Non-repudiation Services for the MMS Protocol of IEC 61850

摘要

In Smart Grids various processes can be automated using communication between the components of the grid. The standard IEC 61850 defines, among other requirements and parts of the system, different communication protocols, that shall be used for different purposes. Although the scope of IEC 61850 is the automation of substations, there are also use cases beyond that can be addressed by IEC 61850. The standard IEC 62351 sets the focus on security in Smart Grids and lists various security requirements, that should be met, and further a series of measures to accomplish the required level of security.
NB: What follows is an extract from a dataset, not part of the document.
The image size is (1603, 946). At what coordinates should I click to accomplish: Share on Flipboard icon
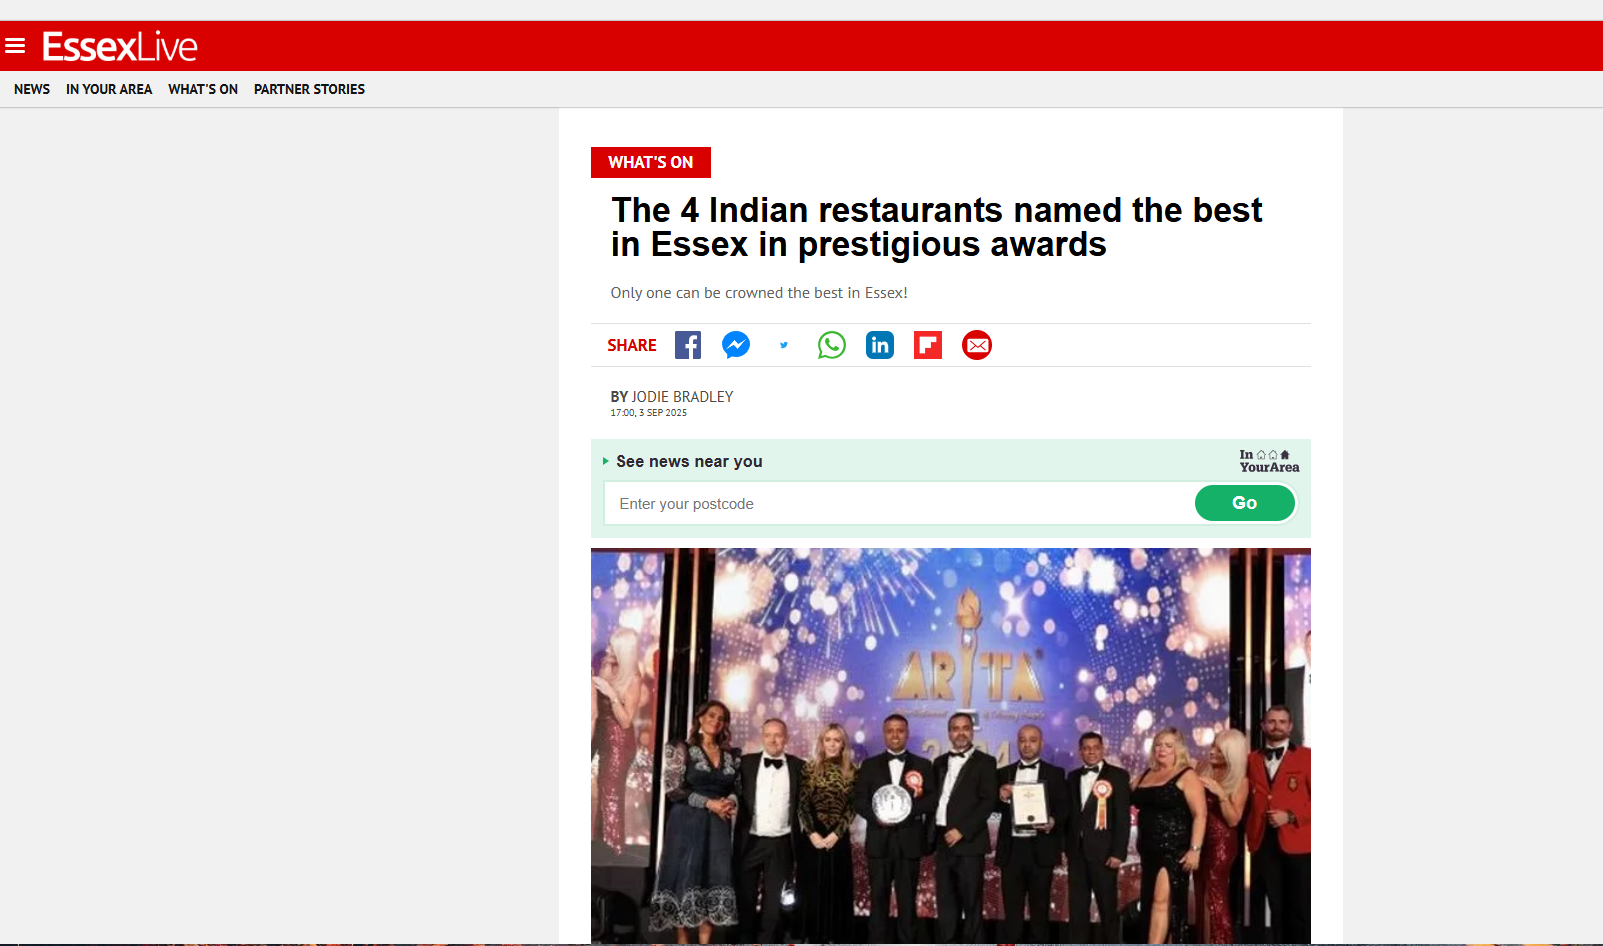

However, there are additional security requirements, such as non-repudiation and traceabil-ity of transactions, which cannot be sufficed using only the mechanisms provided by IEC 62351. In this paper a security solution will be presented that meets these additional requirements. Basically, it uses certificates for the proof of identity of the system participants and provides the two non-repudiation services Non-repudiation of Origin and Non-repudiation of Delivery using mechanisms described by the standard ISO 13888-3. The focus is set on the MMS protocol that is used for end-to-end communication between client and server. However, due to the flexibility of the mechanisms used, the security solution can also be transferred to different protocols. Finally, this paper describes a way to implement the solution using XML signatures and X.509 certificates.